The Nazi mass murder, internment and sterilisation of Gypsies (including Romani, Sinti and others who identified as neither) is today recognised as genocide. The intent to eliminate the Gypsies as a race was established following the opening of archives in Eastern Europe and the former USSR. 

The Nazis were not alone; there often was collaboration by other European administrators and forces. But only in Croatia and Romania did the genocide proceed independently of the Nazis. 

I don’t question Germany’s right to make its own determination whether genocidal intent is present in Israeli actions in Gaza

That’s four cases that are considered clear by specialist historians. Then there are the debatable ones. 

Imperial Germany’s crimes in Tanzania (1905-1907) left up to 300,000 dead – killed, starved or ravaged by disease. Tanzania has stopped short of calling it genocide; Germany has asked for forgiveness. But a 2021 article in the scholarly journal Holocaust and Genocide Studies has argued that the legal conditions for genocide were, in fact, met. 

There is also the case of Soviet POWs: a total of 3.3 million killed. Up to early 1942, they were murdered in larger numbers than were the Jews – from mass starvation, lack of shelter, disease and mass executions. 

The concentration camp Auschwitz-Birkenau first housed Soviet prisoners. It was there, in 1941, that Zyklon B, the hydrogen cyanide used to gas Jews, was first tried on a mass scale with 600 POWs.

In the same 1943 speech where the SS leader, Heinrich Himmler, spoke explicitly of the extermination of Jews, he also referred to Slavs as subhumans, and said he didn’t care if 10,000 Russian women died under hard labour conditions.

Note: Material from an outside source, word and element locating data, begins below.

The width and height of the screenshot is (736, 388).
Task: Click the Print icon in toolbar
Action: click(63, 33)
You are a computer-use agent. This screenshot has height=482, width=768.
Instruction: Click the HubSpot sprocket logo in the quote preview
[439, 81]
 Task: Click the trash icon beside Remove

Was all this legally genocide? The Nuremberg Tribunal stopped short of that. It spoke instead of crimes against humanity. The problem for the legal standard is that “Soviet” covered several nations and groups while the severity of punishment was not the same everywhere. 

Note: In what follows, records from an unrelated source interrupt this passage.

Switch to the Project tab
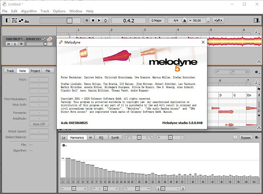 [x=36, y=71]

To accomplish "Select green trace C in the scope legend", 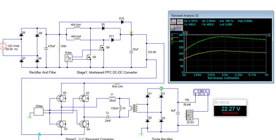I will 172,43.
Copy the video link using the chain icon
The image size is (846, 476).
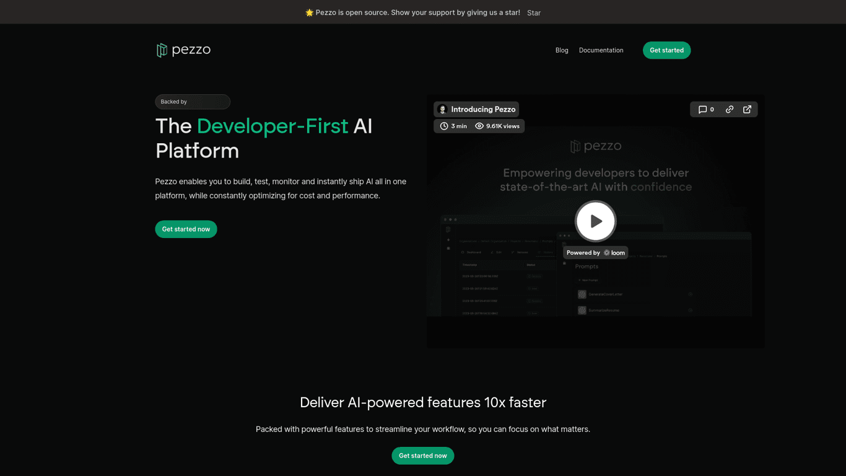point(729,109)
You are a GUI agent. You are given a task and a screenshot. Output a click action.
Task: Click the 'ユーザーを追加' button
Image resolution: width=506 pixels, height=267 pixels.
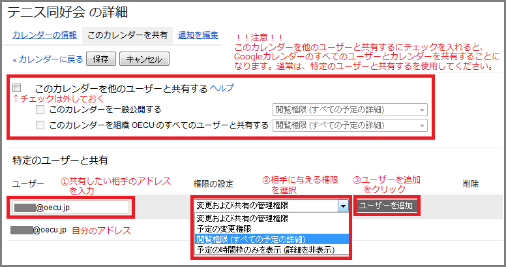tap(386, 206)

However, Norman Naimark, writing in The Cambridge World History of Genocide (volume 3, p. 377), allows that it could be called a “genocide in the making”. He adds that, had the Nazis been victorious, then:

“Russians, Belarusians and Ukrainians would surely have shared the same fate of the Poles and been eliminated culturally and ethnically as distinct peoples and nations. Genocidal actions against those peoples would have been completed.”

So, that is how I arrived at the “legally wrong” number of German genocides, rivalling the number of Taylor’s husbands. However, before the insistence on strict legality, I am ready to yield: I should have said Germany’s experience with genocides rivals Jennifer Lopez’s with husbands (four, so far, plus two notable partners). 

As for the charge that, with such analogies, I am belittling the Holocaust, that’s nonsense.

First, drawing attention to all the victims of a criminal never belittles the victims of his most heinous crime. 

Second, it is clear that the suffering of the victims is not the target of my ridicule. I don’t even question Germany’s right to make its own determination whether genocidal intent is present in Israeli actions in Gaza.

My target is rather Germany’s nerve in lecturing others on genocide – including its past genocidal victim, Namibia – saying that any accusation “has no basis whatsoever”. It’s like Taylor, or Lopez, lecturing us on marriage.

Like Bartov, an Israeli Jew, the UN court has decided otherwise. It has not said that genocide is taking place but it has affirmed that there is a basis for investigation. 

I didn’t single out Germany for mockery. I included statements by the foreign ministers of France and the UK. All three are countries with many traditions and institutions to admire, from which Malta can learn much. 

Europe’s contribution to human dignity and decency would be far smaller without these three major European states. My reading about their crimes is driven by a desire to understand the conditions under which high civilisation can fall so low.

Without understanding and criticism, the risk is greater that the crimes are repeated.